[Raw data]

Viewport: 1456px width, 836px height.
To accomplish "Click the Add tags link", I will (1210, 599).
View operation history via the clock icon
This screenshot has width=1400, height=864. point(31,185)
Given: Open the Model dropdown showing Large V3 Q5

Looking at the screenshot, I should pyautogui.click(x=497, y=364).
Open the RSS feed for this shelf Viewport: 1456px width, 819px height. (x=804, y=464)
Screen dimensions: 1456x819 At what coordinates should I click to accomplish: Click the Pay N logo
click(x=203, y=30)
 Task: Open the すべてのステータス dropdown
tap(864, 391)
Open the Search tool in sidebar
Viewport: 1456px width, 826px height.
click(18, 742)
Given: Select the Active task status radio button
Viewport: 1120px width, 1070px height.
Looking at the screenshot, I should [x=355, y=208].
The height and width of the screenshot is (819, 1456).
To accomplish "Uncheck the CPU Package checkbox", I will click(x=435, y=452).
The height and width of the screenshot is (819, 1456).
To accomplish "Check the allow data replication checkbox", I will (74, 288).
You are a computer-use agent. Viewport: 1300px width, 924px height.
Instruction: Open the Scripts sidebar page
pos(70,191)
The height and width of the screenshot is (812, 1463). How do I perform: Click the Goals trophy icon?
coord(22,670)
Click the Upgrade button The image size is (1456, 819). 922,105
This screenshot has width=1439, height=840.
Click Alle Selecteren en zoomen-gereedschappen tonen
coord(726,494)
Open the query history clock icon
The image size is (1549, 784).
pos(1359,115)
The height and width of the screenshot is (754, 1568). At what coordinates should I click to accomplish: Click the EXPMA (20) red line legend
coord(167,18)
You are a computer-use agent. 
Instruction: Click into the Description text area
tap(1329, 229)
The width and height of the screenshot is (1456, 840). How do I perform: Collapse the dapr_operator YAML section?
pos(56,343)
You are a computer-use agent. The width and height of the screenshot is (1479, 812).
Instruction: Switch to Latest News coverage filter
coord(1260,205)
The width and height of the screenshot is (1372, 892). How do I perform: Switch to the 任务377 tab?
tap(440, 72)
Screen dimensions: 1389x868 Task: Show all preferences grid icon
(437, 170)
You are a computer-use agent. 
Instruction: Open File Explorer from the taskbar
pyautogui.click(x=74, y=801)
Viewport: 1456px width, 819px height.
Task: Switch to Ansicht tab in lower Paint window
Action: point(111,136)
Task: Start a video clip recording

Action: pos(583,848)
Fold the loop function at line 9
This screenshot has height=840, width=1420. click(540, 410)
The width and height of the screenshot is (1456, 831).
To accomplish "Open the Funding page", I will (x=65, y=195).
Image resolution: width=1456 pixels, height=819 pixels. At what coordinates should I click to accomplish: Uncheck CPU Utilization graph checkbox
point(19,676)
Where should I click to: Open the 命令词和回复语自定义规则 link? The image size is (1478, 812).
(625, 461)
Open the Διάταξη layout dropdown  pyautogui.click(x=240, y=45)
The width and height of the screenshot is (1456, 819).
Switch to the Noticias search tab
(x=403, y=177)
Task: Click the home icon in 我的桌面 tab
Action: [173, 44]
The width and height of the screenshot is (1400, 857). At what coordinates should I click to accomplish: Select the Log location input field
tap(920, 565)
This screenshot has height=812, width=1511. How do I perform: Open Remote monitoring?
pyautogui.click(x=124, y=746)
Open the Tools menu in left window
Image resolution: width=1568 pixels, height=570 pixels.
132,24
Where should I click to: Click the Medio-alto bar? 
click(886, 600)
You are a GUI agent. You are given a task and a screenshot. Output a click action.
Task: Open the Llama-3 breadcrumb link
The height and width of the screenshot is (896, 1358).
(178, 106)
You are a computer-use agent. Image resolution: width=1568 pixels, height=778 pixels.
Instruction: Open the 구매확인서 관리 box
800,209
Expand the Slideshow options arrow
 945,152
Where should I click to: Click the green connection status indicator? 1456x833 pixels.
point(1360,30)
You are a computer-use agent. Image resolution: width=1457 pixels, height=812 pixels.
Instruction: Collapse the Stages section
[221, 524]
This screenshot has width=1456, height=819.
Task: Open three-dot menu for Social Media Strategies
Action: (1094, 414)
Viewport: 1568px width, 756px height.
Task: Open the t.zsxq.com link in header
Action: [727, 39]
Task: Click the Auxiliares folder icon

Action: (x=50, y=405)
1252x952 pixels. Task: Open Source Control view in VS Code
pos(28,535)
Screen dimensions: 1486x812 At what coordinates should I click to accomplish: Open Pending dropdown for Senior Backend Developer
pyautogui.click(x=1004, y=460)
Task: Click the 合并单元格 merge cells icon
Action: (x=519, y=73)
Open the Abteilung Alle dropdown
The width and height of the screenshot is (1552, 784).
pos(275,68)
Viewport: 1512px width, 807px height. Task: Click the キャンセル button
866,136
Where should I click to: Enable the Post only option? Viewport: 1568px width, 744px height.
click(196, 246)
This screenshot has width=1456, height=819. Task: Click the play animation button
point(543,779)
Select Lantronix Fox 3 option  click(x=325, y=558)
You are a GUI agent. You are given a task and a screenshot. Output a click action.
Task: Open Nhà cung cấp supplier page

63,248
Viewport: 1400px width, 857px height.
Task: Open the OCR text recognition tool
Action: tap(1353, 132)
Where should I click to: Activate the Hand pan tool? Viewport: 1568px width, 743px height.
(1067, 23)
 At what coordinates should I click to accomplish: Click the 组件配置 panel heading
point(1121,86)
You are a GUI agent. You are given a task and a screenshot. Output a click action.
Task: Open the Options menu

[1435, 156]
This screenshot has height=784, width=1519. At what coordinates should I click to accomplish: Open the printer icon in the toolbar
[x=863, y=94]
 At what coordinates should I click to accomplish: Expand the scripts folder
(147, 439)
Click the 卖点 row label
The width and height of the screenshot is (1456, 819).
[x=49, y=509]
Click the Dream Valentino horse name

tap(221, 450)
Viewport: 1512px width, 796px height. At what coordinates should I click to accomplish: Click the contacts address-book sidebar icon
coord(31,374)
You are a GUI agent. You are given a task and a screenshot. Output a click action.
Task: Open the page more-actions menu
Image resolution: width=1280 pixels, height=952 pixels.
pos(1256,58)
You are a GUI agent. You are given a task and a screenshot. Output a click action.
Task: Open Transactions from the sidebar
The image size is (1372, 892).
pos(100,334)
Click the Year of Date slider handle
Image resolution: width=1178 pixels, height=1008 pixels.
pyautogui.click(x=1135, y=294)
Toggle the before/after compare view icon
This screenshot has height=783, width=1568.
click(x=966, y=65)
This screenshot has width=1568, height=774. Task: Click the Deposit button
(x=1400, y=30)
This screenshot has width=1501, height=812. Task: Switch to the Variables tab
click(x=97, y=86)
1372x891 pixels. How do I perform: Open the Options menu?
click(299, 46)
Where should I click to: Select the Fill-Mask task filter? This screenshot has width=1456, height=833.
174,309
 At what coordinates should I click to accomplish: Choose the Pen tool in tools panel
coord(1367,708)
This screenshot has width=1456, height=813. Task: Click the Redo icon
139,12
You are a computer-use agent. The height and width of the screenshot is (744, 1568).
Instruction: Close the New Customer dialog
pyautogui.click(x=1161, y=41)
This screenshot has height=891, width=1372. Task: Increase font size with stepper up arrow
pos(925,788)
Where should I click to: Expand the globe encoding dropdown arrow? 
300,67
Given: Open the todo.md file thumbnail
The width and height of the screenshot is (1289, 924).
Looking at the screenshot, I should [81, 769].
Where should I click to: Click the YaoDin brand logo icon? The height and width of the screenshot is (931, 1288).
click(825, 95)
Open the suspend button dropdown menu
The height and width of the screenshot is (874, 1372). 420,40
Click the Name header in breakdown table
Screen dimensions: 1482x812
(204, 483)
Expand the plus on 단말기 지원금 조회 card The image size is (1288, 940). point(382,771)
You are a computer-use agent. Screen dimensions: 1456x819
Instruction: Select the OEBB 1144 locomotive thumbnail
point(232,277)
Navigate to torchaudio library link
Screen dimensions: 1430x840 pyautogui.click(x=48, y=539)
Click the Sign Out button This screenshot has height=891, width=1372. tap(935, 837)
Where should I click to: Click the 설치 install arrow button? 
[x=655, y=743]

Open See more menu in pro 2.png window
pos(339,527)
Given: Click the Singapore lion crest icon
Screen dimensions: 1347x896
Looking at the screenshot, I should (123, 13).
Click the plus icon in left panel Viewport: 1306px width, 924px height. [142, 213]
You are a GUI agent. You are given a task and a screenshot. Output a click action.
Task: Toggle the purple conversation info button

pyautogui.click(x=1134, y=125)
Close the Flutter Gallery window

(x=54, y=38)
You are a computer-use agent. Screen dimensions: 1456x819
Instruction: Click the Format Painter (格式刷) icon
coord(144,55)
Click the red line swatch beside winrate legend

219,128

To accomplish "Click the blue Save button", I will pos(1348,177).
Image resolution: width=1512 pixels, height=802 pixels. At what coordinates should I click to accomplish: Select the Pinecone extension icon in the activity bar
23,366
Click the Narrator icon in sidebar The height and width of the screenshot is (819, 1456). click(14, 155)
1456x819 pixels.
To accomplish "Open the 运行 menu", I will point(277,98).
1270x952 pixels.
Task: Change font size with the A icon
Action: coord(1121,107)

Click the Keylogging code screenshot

[/Raw data]

> [What needs to be done]: Where does "plus" occur in the data? Copy each line that has it.

> [Response below]:
Expand the plus on 단말기 지원금 조회 card The image size is (1288, 940). point(382,771)
Click the plus icon in left panel Viewport: 1306px width, 924px height. [142, 213]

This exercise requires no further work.